**TASK ITEM**
Check the entries below and say how many lines include the word "checkbox". No other text is wanted.
EXERCISE MATERIALS Start Marker
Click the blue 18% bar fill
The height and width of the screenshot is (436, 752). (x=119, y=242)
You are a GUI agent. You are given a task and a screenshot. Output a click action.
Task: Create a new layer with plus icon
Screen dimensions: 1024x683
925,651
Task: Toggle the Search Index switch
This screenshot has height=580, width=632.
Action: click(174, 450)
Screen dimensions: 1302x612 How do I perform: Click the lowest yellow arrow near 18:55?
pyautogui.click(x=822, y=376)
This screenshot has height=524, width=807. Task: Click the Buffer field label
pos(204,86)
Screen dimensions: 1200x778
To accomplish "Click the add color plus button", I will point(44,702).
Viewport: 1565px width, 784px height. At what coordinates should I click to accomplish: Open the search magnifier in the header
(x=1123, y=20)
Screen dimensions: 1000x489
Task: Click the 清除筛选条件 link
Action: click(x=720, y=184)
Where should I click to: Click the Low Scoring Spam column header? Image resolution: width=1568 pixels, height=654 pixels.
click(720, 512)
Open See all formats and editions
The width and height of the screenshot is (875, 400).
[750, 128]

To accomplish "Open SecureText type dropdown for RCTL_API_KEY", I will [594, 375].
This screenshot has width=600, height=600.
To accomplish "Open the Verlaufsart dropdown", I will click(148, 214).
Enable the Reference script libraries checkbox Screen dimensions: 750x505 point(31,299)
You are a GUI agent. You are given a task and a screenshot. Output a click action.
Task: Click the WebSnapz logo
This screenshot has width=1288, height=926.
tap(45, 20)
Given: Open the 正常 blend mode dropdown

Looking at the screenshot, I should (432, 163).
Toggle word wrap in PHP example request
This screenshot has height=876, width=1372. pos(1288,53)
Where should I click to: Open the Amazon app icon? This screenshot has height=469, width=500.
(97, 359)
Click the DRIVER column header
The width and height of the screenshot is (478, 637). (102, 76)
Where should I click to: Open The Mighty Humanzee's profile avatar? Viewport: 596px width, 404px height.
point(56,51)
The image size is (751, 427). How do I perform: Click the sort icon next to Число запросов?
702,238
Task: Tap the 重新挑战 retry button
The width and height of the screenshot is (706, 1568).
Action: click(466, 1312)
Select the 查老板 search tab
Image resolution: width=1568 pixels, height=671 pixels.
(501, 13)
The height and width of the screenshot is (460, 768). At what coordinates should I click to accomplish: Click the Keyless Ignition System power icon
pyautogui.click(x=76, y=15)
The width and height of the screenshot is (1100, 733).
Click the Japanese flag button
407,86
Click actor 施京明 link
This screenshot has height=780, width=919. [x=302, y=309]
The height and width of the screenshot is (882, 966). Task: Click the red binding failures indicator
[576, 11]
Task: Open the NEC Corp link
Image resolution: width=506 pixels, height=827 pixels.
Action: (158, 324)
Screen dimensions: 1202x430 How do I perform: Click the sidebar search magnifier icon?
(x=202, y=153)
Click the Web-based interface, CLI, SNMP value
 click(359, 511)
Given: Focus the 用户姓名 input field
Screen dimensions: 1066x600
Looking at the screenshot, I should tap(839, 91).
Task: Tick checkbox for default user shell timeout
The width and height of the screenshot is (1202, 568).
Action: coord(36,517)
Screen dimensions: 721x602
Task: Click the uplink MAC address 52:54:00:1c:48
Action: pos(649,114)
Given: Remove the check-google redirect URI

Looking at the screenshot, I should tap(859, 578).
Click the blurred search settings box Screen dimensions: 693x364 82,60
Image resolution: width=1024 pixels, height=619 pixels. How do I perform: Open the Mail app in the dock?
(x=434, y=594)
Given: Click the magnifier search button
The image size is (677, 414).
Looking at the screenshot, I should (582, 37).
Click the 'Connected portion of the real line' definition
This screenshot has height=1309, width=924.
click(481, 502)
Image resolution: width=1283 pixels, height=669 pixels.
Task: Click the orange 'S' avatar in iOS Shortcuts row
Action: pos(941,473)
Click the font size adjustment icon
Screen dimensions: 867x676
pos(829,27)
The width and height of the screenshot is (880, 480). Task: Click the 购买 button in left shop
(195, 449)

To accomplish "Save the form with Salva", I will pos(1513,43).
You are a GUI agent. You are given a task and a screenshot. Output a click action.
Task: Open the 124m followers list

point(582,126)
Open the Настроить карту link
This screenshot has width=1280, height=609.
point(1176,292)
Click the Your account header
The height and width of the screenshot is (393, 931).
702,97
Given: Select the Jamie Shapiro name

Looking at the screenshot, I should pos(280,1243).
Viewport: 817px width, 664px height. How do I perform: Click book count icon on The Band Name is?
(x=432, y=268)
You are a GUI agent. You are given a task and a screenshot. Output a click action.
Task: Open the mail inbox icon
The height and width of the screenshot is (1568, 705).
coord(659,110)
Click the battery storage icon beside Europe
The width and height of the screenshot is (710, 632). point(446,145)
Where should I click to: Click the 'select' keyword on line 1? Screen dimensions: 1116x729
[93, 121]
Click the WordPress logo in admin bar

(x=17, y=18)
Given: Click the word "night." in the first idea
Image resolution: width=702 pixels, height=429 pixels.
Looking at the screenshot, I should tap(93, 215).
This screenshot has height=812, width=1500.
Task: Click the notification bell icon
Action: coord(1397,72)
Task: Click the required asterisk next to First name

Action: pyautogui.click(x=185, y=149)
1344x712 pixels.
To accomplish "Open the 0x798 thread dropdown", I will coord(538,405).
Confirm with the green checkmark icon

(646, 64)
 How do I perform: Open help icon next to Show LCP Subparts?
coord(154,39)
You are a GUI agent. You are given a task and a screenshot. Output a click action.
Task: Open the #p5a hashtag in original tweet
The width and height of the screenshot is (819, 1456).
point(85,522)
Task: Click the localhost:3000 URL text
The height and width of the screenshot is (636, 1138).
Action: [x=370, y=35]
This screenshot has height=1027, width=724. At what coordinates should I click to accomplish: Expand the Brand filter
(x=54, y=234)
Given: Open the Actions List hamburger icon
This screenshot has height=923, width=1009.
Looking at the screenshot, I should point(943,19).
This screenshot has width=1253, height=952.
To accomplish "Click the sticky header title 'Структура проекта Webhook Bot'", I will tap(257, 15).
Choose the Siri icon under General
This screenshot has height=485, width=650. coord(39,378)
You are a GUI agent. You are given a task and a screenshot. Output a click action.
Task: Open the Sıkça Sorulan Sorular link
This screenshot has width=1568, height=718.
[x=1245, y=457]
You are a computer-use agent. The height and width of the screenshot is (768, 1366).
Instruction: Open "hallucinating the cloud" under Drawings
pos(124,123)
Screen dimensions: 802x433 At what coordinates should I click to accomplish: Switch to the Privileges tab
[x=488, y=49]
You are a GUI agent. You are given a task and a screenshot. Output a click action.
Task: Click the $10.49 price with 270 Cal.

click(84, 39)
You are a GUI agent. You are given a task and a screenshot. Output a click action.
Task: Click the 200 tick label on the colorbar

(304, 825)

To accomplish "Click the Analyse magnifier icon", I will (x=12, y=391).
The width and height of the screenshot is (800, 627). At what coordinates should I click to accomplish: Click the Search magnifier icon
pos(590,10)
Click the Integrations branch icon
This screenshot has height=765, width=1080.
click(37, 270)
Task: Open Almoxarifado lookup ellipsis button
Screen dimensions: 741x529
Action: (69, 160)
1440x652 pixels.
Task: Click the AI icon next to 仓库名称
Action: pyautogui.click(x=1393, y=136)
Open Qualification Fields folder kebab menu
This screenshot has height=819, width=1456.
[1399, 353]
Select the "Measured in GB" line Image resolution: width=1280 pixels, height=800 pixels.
EXERCISE MATERIALS End Marker
**REPLY**
2